だが、現実に建物が残っているなら、そこを一夜の塒とする事に異存は無い。廃屋だろうが何だろうが、屋根がある方がありがたいに決まっている。
尤も、〝どうせ廃屋なんだから〟――と、不埒な考えを抱くのは厳禁らしい。泊まった後の始末は確りとしておくようにと釘を刺された。まぁ、自分の後にも続くであろう利用者の事を考えれば、ごく当たり前の事なのであるが、
「空き家とは言え綺麗に使った者は、迷い家に呼ばれる可能性が高まる……と、言ってましたね」
「その反対に、乱暴に使った者やその仲間と思われた者は、とんとお座敷がかからなくなる……とも言ってたね」
要は二人が乱暴に使って、その迸りを喰らうのは御免だという事らしい。二人とてそんなつもりは全く無いので、丁寧に使う事を承諾したのは勿論である。
その事を教えてくれた商人一行であるが……二人とは別行動を採っている。
とは言っても、別に二人に愛想を尽かした訳ではなく、商人ならではの実利的な理由からであった。一言で云うなら、アバンドロップを得る確率を高めるためである。
――事は〝廃村の迷い家〟こと「間の幻郷」の御目見得当時にまで遡る。
アバンの廃村を訪れた者を適当に選び、その者に不要品を提供する……という方針は早めに立ったものの、その対象者をどう選定するのか。

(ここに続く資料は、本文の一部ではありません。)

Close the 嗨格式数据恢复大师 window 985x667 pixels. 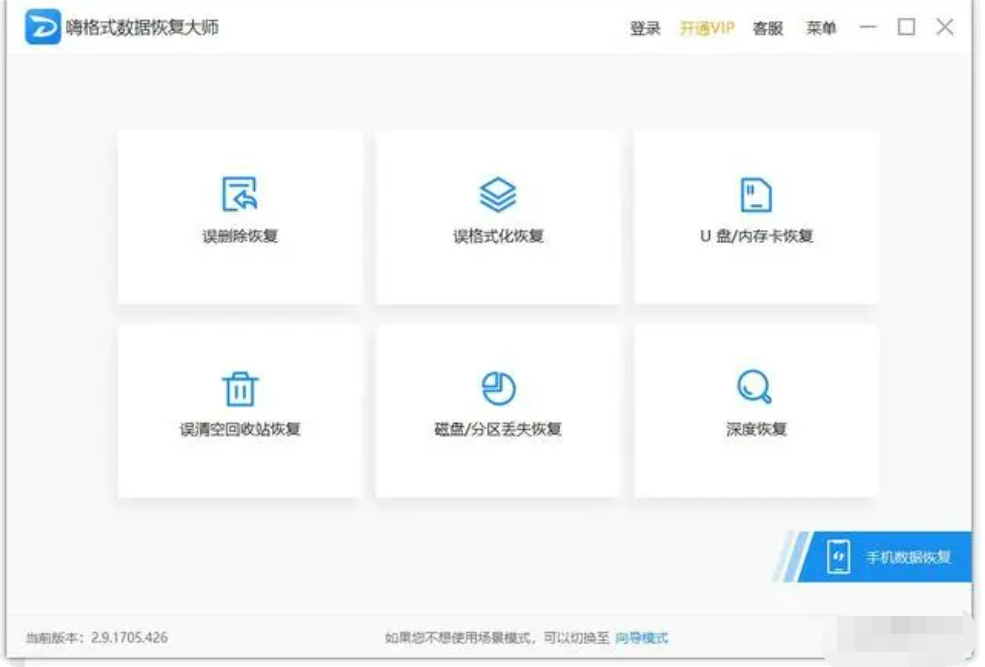944,28
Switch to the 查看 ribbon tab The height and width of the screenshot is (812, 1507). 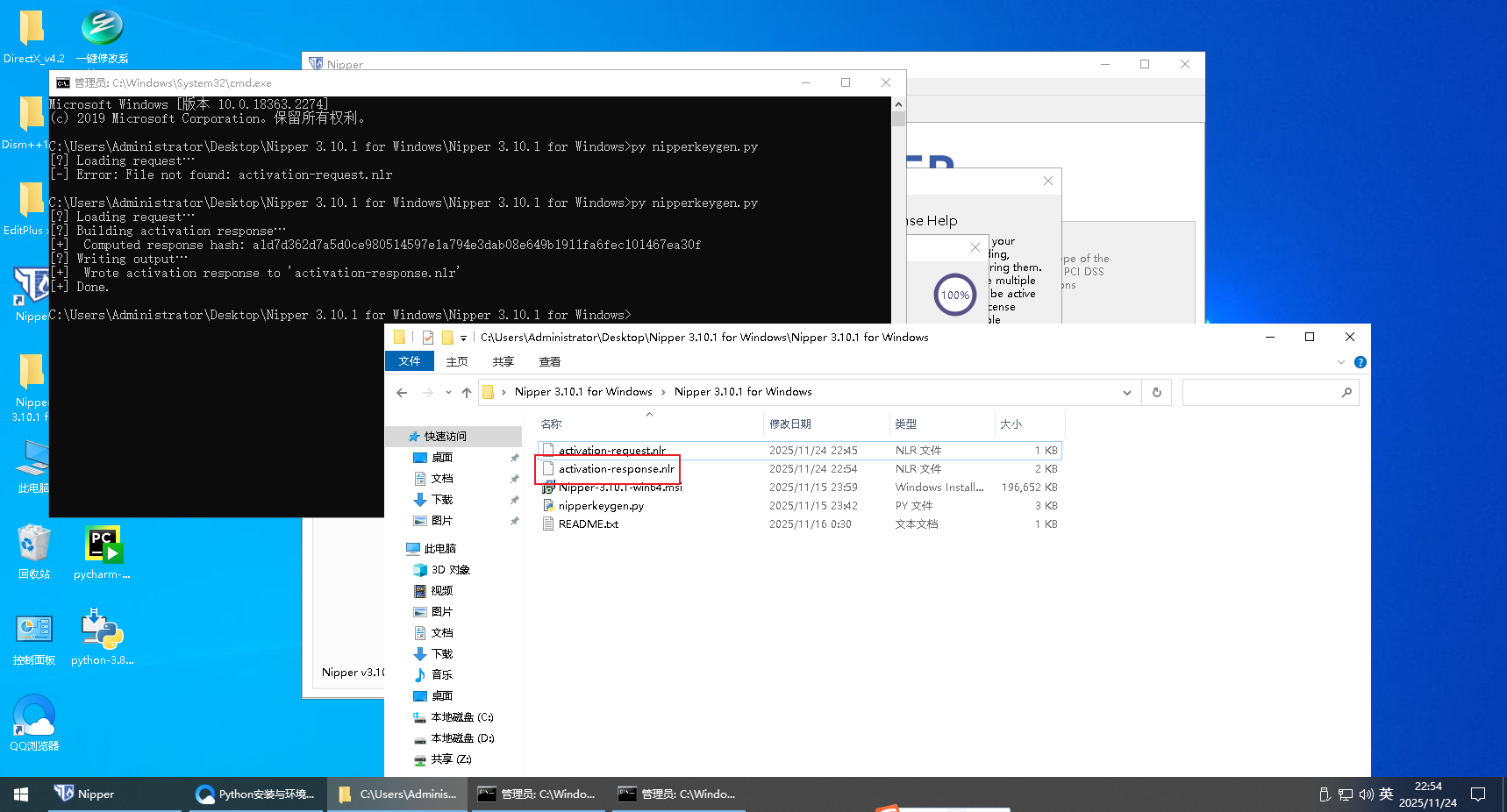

単身廃村に泊まるような者はいいとして、問題は複数人で行動している者たちである。その中から任意で一人を選び、その対象者だけをダンジョン内に転移させる……などという手間を面倒がったクロウの判断で、同じ場所に泊まっている者は――余程に大人数の場合を除いて――一つのグループとして取り扱うという方針が立てられた。例えば、馬車を連ねて旅をしている商隊の場合は一台の馬車、幾つかの廃屋に分かれて宿泊した者たちの場合はそのうちの一軒を、招待の対象とする事にしたのである。
この方針から、直ちに次のような行動指針が導かれた。即ち――
「……なるべく多くの廃屋に分かれて泊まる――ねぇ……」
「確かにそうすれば、単一の商隊でもドロップ品を得る確率は高まりますね」
「まぁ、分け前をどうするか――っていう問題は起きそうだけどね」
商人たちの逞しさにクロウも呆れはしたものの、それぞれ少人数のグループに分かれて宿泊するのなら、人数を勘案してドロップ品の数を調整する――などという手間からは解放される。だったら認めてもいいだろうという事になった。
分散して宿泊する事でサンプル数が増え、〝綺麗に泊まった者は、迷い家に招かれ易くなる〟という傾向が明瞭なものとなり、結果として宿泊者のモラル向上に繋がったのは、想定外の効果と言ってよいだろう。